Raising children is an enormously challenging endeavor, under the best of circumstances. Human beings are complicated creatures. Abuse adds dark forces to the mix. It shapes us as children and impacts the parents we become.
Parents attempt to model the behavior they want their children to adopt; strive to give their children the things they, themselves, never had.
If we are to raise sons who do not abuse the women in their lives, we must – first and foremost – protect them against exposure to abusive men . By this I mean not only men who might molest them, but men who treat us (and them) badly.
Consciously and unconsciously, boys take their cues from the men in the lives. This is only natural. It is not to say, however, that we as their mothers have no influence. We have tremendous influence, not only through what we say but what we do.

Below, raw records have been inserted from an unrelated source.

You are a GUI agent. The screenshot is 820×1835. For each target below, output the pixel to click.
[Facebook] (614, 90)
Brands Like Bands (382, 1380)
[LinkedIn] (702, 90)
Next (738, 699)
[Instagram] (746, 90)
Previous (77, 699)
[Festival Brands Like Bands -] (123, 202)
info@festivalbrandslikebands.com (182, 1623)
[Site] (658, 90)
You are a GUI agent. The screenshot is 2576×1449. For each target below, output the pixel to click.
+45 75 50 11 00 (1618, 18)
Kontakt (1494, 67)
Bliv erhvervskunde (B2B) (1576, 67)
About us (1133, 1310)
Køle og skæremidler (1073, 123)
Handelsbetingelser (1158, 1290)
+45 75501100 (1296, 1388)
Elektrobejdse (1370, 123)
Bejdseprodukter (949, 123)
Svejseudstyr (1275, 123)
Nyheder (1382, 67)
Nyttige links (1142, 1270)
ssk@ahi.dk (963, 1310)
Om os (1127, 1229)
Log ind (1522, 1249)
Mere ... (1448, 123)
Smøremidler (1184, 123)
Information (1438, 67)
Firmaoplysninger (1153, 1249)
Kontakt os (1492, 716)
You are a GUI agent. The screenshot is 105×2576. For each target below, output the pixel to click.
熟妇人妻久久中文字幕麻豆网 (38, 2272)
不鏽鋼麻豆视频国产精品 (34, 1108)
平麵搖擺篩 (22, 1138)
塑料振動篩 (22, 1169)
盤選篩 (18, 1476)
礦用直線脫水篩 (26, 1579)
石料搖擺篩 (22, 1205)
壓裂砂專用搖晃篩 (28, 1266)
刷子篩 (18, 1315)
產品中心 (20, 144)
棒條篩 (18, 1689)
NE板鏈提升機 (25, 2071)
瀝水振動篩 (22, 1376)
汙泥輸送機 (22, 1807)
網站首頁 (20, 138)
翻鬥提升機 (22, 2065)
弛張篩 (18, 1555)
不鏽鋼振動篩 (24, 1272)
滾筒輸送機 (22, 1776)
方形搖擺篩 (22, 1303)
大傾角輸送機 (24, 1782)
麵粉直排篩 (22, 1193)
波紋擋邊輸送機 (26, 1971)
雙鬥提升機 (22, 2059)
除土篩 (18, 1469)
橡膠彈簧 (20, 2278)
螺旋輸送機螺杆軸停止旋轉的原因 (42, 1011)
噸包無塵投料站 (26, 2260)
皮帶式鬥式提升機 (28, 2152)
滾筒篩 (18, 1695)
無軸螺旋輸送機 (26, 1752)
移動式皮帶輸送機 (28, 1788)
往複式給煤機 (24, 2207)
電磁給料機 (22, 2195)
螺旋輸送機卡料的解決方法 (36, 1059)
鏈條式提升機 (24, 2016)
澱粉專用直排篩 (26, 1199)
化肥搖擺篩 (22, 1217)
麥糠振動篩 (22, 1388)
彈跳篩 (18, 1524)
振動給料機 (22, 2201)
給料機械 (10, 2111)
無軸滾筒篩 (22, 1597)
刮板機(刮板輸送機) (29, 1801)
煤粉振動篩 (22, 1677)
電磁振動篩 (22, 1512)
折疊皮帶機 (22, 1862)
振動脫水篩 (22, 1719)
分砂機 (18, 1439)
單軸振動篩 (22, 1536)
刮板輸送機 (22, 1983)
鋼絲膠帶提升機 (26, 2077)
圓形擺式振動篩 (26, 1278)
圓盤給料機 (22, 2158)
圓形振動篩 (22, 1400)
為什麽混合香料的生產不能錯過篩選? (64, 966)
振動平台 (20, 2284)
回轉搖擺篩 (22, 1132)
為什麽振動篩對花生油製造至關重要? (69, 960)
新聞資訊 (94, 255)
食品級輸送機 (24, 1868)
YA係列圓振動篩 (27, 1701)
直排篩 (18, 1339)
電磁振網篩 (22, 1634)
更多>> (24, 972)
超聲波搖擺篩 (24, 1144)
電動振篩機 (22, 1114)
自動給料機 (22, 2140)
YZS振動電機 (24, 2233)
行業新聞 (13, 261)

Children are observant. They watch us closely. They see how we react under pressure, see the choices we make in our own lives. And they seek to imitate us.
The example we set is important. When we submit to abuse, we teach our sons – however inadvertently – that abuse is acceptable. When we tolerate abuse by men in the public eye, we teach our sons that women are not worthy of respect.
“Woe to those who lie on beds of ivory and stretch themselves out on their couches…who sing idle songs to the sound of the harp…who drink wine in bowls and anoint themselves with the finest oils, but are not grieved over the ruin of Joseph!” (Amos 6: 4-6).
The politicians involved in tawdry sex scandals; the men in power who harass and assault women as a matter of course; the athletes who treat women as playthings; the men who commit date rape, who view quaaludes and rohypnol as expedient means to an end; the college students who consider themselves entitled to sex with blindly intoxicated coeds; the men who cheat regularly on their wives (not to mention those who batter the women in their lives to death) were all once boys.